A range of Trojans, which are detected as Trojan.Win32.Generic (12%), head the table. These programs are unable to self-replicate, but have various payloads which range from stealing passwords to providing full access to a victim machine.
Malware detected by Kaspersky Lab’s Urgent Detection System (UDS) as DangerousObject.Multi.Generic comes in second place, with 10%. The UDS technology provides real-time protection to users who have opted-in to KSN.
In third, fifth, and sixth place are three Kido modifocations which have maintained their positions since Q1. Although no new versions of Kido have appeared, and malware writers have not made further efforts to distribute the program, the worm’s propagation routine is extremely effective, and it therefore shows no signs of leaving the rankings. In contrast, there have been new variants of Sality (fourth place), a virus that infects executable files and which also maintains its position. Nevertheless, the most common modification remains Sality.aa, which first appeared at the end of 2008.

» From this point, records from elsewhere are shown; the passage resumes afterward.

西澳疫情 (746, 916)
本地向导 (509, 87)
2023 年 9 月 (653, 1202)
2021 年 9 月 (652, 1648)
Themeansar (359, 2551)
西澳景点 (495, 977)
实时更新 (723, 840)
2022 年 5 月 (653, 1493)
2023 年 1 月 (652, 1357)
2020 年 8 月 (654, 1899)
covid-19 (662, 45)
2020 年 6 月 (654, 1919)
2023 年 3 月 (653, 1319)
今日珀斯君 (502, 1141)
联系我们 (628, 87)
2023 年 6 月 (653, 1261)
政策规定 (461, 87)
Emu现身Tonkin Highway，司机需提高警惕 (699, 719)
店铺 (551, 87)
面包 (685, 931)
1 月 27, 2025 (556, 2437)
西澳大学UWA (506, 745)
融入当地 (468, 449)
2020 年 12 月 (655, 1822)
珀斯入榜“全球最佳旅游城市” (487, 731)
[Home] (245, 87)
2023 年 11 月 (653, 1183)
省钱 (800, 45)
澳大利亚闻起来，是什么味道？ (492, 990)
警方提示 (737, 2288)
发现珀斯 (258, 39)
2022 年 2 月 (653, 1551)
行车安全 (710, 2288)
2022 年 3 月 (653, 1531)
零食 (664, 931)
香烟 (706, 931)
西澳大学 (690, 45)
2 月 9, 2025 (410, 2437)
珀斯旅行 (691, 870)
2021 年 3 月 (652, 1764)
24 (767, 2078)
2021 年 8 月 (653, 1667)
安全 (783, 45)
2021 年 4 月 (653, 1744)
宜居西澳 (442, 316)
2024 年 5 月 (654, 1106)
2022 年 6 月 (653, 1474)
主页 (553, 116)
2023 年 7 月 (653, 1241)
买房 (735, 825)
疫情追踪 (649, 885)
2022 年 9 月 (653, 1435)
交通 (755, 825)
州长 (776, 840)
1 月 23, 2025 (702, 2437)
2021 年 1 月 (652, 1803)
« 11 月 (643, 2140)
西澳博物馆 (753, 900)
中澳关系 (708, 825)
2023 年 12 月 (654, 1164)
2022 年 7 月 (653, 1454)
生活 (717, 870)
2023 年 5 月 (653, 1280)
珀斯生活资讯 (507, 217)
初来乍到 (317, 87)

The ranking includes two programs written in “E”, a relatively uncommon programming language: Win32.FlyStudio.cu (seventh place) and Trojan-Dropper.Win32.Flystud.yo (sixteenth place). These malicious programs are regional, and mostly found only in one country, China. Trojan.Win32.Pakes.Krap.l (eighteenth place) is another new addition among malware writing in cripting languages; it detects obfuscated malware written in AutoIT.
Contrary to the previous quarter when there were no exploits among the most common malicious programs, this time there are two. Firstly, Exploit.Script.Generic (tenth place) which detects exploits written in different scripting languages. Second is Exploit.JS.Agent.bab (thirteenth place) which exploits the Internet Explorer vulnerability that allows cybercriminals to download and launch programs on a user’s computer. Kaspersky Lab statistics show that exploits are one of the most effective ways of infecting victim machines.